There are no access logs. Each PNR stored by a CRS includes a change log called the PNR “history”, but not an access log. So we would be unlikely to know the scope of attacks unless an attacker (a) was caught be other means, and (b) confessed to their mode of attack.

Airlines and CRSs will act only when either (a) governments order them to do so, and enforce those orders by jailing
executives who don’t comply, or collecting fines large enough to affect executives bonuses and investor confidence in their stock, or (b) public pressure forces them to do so following a scandal when some murderous stalker confesses that they tracked down their former domestic partner and killed them and/or their children through PNR data.

I hope that (a) comes before (b).

Answers to more FAQs about this here:

https://hasbrouck.org/blog/archives/002279.html


#9

You aren’t accusing Doctorow of alarmism are you ?!?!?


#10

i’ll take free first class upgrades, ticket refunds, extra mileage points, extra baggage, and comped accommodations please, if any of those things are possible. thanks.


#11

Guessing you already know, but in case anyone doesn’t the concept of a “white hat hacker” is appropriate here:

They’ve found a vulnerability and are alerting the airlines about it, and are giving a few examples of why they should be worried. Agreed they’re not the most convincing examples, and I can’t think of a way to fix it that isn’t a massive pain in the ass for everyone, but I’m glad they’re making a stink over it if only to point out that security will never be perfect so please let us wear our shoes through airport screenings again…


#12

Hell, I’d settle for a middle seat in the non-farting section.


#13

So no https/ssh, never mind the the ssh256 vs. better.


#14

Maybe it’s because I’m old school but when I’ve been a white hat, part of the role is STFU except to those directly affected. Even I don’t sign an NDA same thing.


#15

That’s what they want you to believe they’re watching out for.


#16

It sounds like this has been out there for a long time. You’re only supposed to STFU for long enough for them to fix it.


#17

Yeah, I get it. I know what White Hat Hackers are. My friend is in the security field and does some neat stuff keeping people safe.

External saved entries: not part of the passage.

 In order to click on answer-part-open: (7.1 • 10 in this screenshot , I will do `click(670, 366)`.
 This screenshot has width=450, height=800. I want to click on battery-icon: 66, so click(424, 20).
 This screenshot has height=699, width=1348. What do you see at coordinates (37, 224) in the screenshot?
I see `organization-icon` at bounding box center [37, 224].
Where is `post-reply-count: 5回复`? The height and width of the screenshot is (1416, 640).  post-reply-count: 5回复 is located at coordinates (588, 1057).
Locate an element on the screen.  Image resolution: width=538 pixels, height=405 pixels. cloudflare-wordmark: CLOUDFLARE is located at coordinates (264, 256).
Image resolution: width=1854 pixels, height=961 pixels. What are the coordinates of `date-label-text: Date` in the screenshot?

But it also seems like they are warning about something is a non-issue. “Aha! A security flaw, in a system that we already know isn’t secure! Only this time you might end up in Albuquerque instead of Chicago!” (No, not Albuquerque - the horror… the horror…")

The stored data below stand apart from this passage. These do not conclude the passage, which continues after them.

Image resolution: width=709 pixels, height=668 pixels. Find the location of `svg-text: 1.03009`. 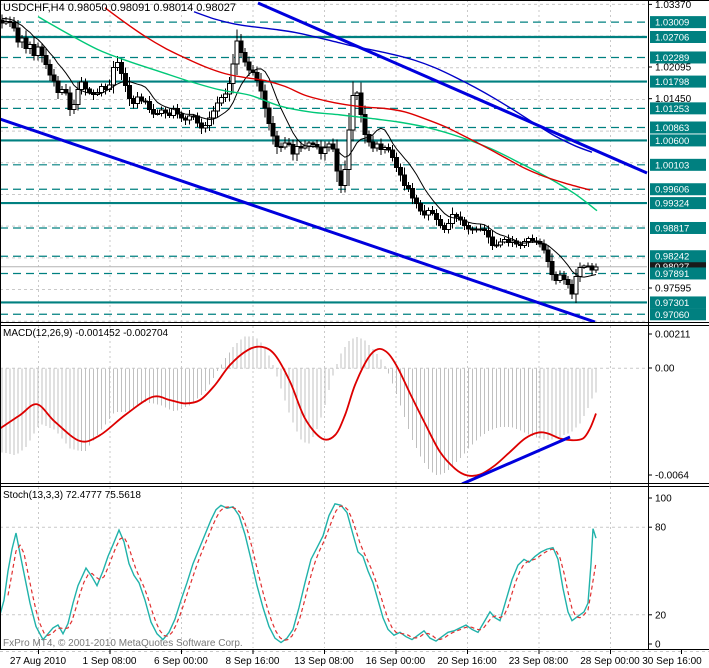

svg-text: 1.03009 is located at coordinates (672, 24).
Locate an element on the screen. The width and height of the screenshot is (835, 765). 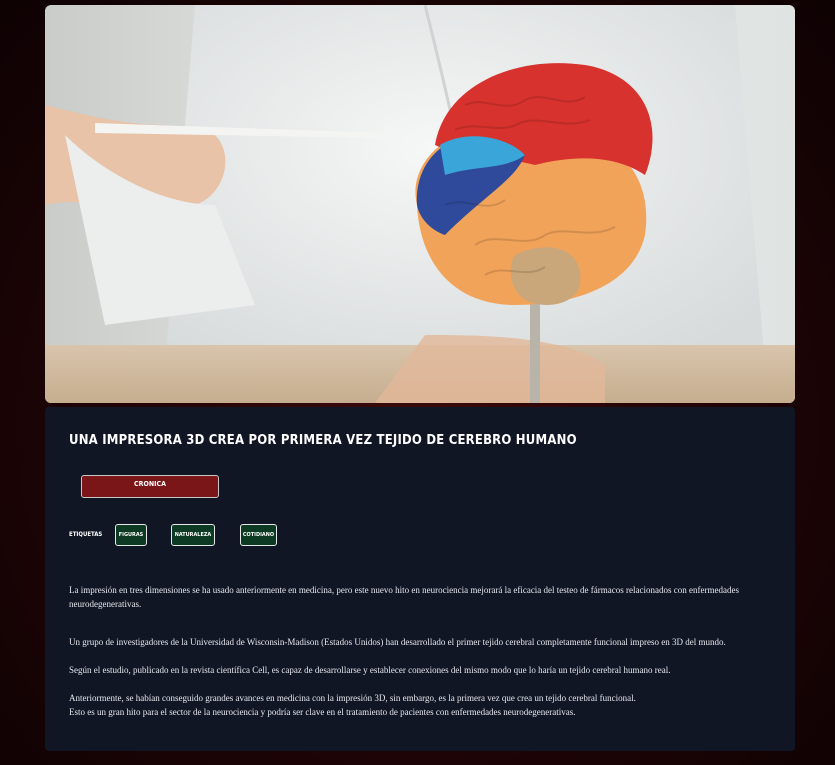
tag-cotidiano: Cotidiano is located at coordinates (258, 535).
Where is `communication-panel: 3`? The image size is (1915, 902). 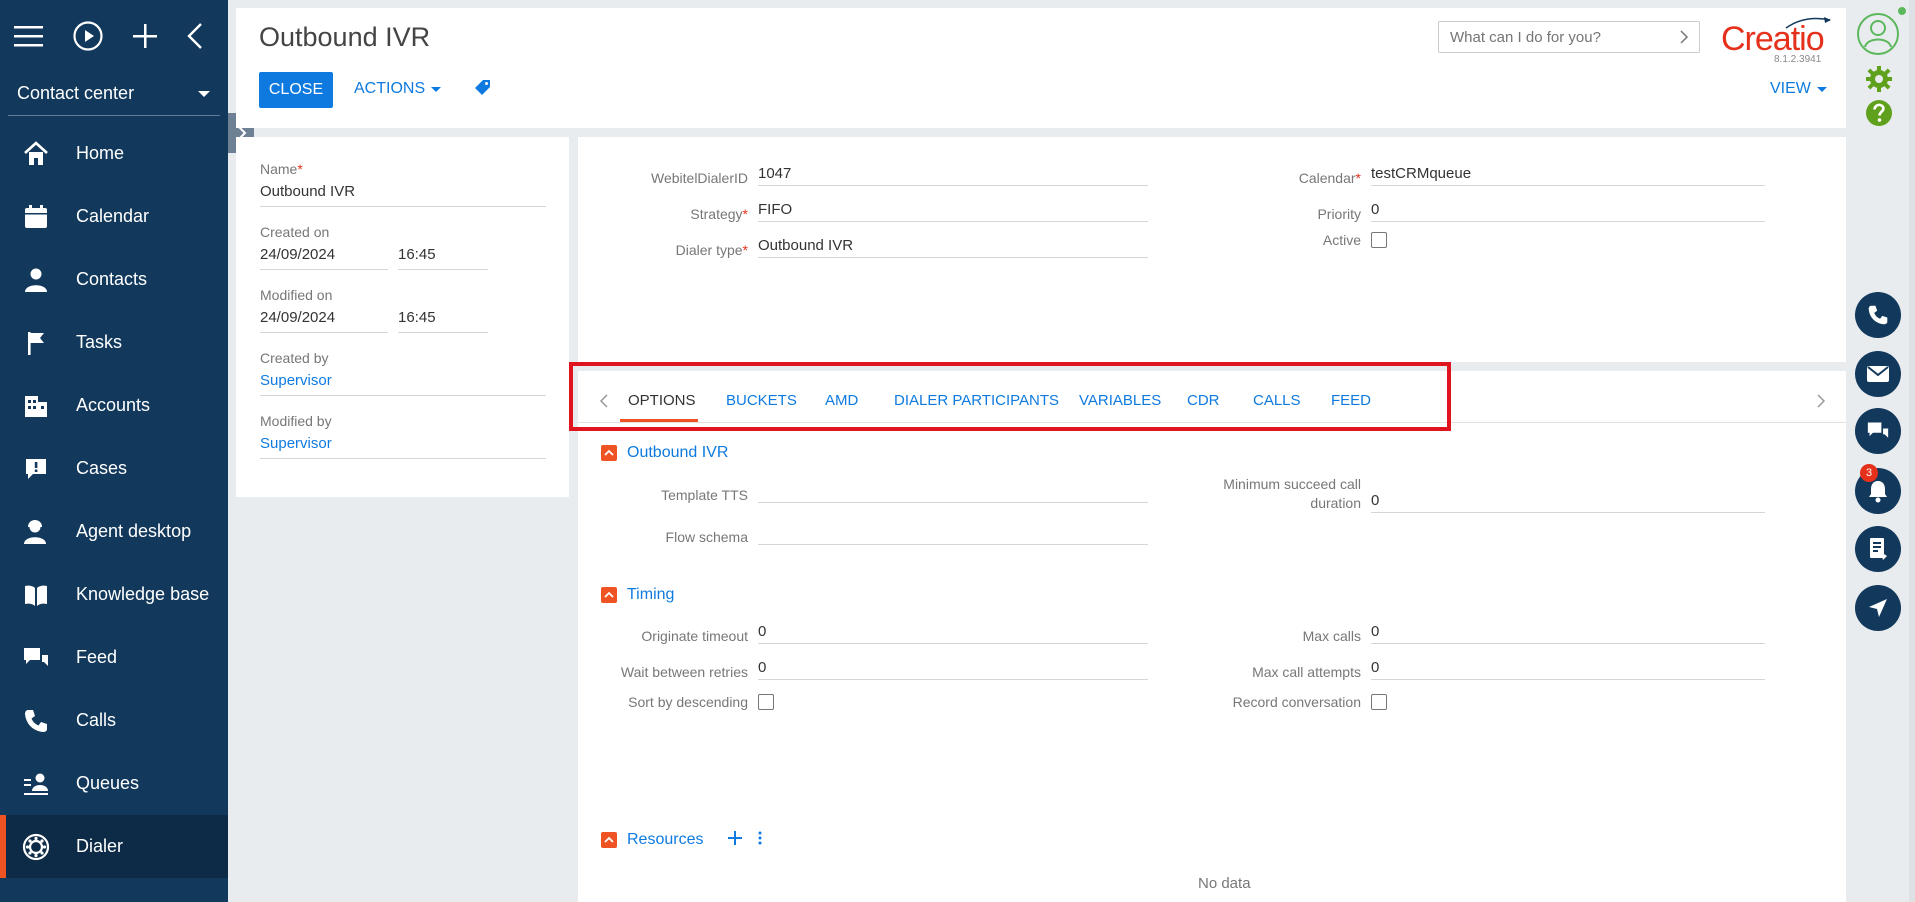
communication-panel: 3 is located at coordinates (1881, 451).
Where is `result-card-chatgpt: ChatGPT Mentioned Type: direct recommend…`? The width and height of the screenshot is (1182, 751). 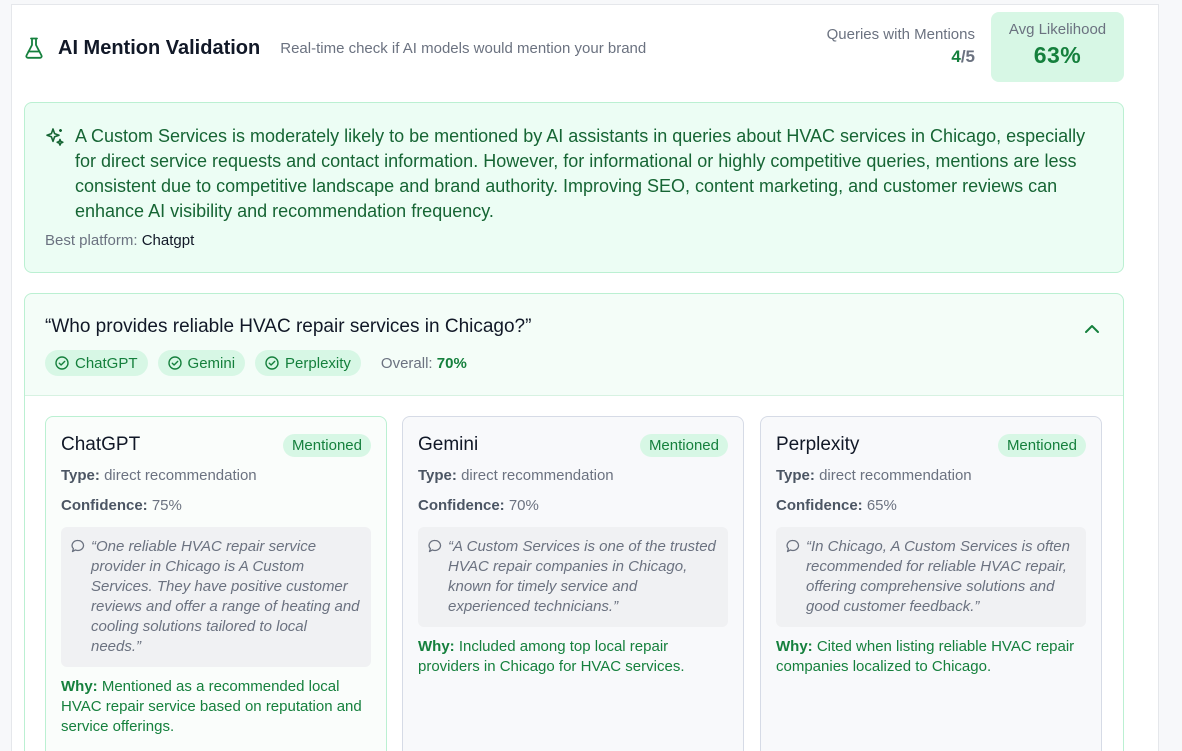 result-card-chatgpt: ChatGPT Mentioned Type: direct recommend… is located at coordinates (216, 584).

Someone could easily, easily breaking into my apt or car - or hell, your apt/house or car. It is super easy. No hacks needed, just a crow bar and a sturdy kick or two. If you want to lie awake worrying about something, try that.

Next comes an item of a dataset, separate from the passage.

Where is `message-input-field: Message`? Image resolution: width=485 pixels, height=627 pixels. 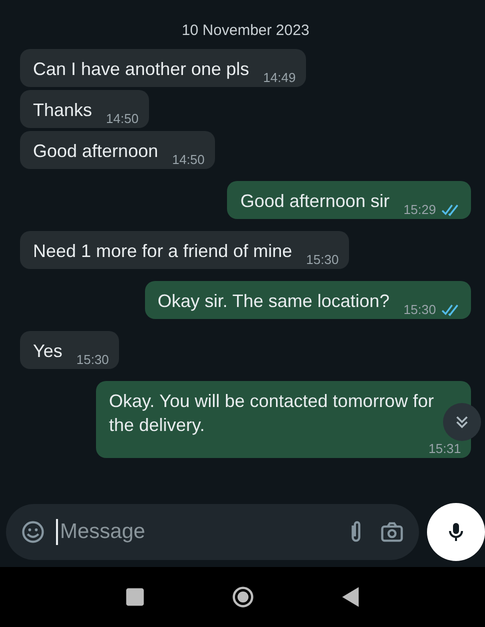
message-input-field: Message is located at coordinates (196, 532).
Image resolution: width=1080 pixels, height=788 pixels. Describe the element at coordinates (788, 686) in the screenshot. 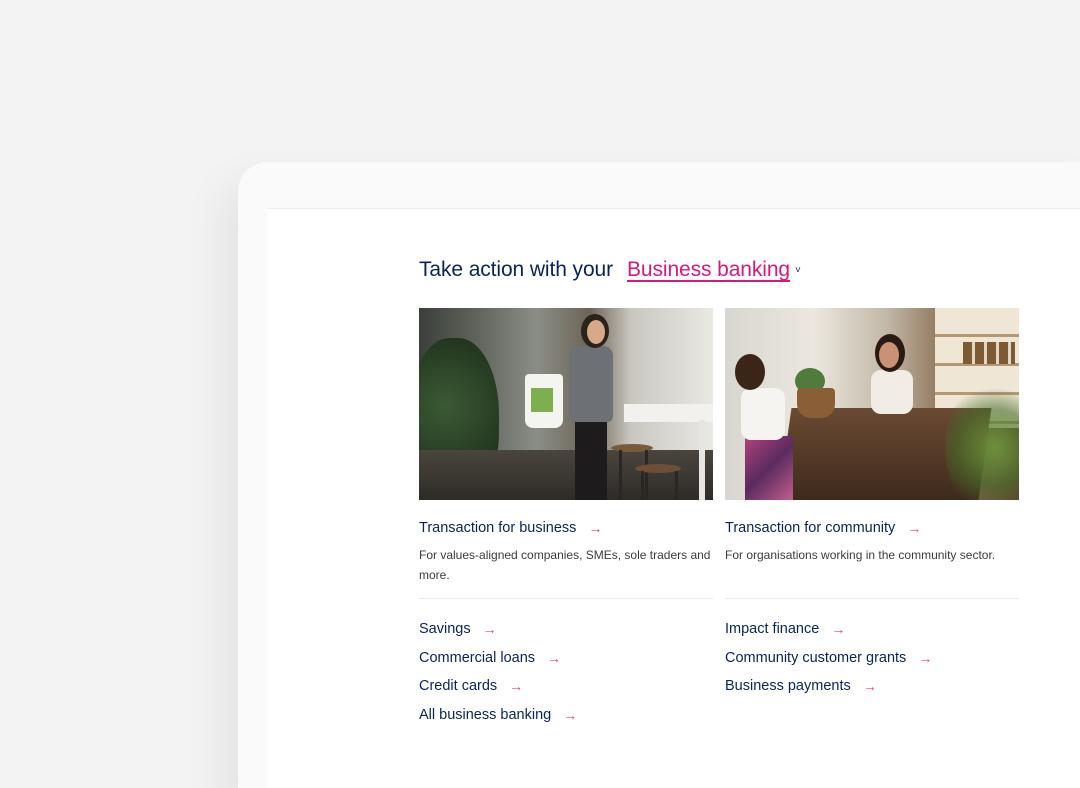

I see `link-label: Business payments` at that location.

Well I didn’t walk away feeling that was the point, but yeah, if that was the outcome I would be behind it 100%


#18

That view came later and I dont agree with it. Its essentially a blackmail/hostage taking and to me its not moral or right.


#19

Another argument for disclosing vulnerabilities to the public if they are not fixed after a certain amount of time is that you never know when “bad guys” have discovered the vulnerability. So, eventually it is a service to let the public know that their information may be insecure, and nothing is being done to secure it. This (depending on the nature of the vulnerability, etc), allows the public to make an informed decision about whether they’d like to continue using an insecure product or service. (It also often has the side-effect of motivating some companies that can’t be bothered to care about their customers’ security to actually do something about it.)


#20

Hmm. Now we can play Mornington Crescent with real people!